REQUIREMENTS: Collect every line in the entries below that contains the string "length" and copy those lines out.

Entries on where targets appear
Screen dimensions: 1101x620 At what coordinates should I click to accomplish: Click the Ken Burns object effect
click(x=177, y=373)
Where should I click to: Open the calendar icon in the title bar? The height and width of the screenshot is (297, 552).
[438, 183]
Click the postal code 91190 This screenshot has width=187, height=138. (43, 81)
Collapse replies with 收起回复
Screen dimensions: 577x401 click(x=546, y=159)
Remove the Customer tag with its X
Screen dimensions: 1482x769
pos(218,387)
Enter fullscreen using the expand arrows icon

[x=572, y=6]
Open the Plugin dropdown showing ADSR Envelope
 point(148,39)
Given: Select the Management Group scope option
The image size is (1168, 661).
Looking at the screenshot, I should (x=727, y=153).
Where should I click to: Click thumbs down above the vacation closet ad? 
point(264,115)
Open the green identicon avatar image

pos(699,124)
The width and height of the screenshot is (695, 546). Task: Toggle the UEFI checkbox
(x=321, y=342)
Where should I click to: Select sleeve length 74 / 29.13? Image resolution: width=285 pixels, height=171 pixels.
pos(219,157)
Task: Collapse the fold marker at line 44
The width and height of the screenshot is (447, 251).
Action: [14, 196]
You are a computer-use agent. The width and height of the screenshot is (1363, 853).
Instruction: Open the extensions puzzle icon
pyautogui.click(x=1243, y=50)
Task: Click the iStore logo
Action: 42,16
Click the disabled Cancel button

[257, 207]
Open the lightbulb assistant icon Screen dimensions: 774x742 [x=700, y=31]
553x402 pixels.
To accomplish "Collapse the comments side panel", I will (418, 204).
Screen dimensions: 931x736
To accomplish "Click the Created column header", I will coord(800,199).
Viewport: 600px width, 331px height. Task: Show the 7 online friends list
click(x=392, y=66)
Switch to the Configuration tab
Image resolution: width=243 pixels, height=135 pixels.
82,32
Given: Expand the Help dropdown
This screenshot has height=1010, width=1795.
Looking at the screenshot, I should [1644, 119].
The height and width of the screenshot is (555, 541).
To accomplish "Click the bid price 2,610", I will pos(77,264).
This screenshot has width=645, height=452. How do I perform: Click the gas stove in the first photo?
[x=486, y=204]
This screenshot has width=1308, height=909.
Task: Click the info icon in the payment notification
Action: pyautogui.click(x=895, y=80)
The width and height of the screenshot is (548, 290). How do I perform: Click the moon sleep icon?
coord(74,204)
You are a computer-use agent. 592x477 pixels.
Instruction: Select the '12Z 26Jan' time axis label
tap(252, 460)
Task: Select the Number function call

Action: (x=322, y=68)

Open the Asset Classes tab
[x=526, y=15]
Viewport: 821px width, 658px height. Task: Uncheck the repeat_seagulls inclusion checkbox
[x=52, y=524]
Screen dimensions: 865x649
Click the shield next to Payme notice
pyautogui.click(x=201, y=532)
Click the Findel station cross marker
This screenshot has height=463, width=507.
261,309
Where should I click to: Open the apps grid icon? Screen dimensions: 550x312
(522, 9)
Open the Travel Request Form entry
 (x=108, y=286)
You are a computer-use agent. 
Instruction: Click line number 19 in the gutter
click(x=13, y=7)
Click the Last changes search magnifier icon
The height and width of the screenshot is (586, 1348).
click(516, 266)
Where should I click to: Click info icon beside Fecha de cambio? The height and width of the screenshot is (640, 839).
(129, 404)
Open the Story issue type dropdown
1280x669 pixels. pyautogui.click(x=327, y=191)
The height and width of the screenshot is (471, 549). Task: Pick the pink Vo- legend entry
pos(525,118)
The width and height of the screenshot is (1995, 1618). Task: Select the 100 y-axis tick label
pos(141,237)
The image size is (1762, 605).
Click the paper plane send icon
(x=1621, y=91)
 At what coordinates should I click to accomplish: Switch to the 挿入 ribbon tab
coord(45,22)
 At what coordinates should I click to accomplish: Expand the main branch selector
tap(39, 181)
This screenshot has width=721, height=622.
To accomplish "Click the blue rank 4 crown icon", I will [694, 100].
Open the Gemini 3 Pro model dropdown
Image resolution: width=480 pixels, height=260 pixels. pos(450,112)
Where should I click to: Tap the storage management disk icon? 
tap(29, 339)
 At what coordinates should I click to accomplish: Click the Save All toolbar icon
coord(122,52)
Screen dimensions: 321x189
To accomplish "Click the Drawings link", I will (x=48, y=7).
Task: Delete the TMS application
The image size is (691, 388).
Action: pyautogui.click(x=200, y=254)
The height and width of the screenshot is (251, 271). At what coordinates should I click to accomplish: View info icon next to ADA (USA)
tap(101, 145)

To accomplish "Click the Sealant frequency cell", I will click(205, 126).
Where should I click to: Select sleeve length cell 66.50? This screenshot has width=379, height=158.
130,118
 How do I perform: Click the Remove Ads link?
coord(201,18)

SOLUTION:
Where should I click to: Select sleeve length 74 / 29.13? Image resolution: width=285 pixels, height=171 pixels.
Where should I click to: Select sleeve length cell 66.50? This screenshot has width=379, height=158.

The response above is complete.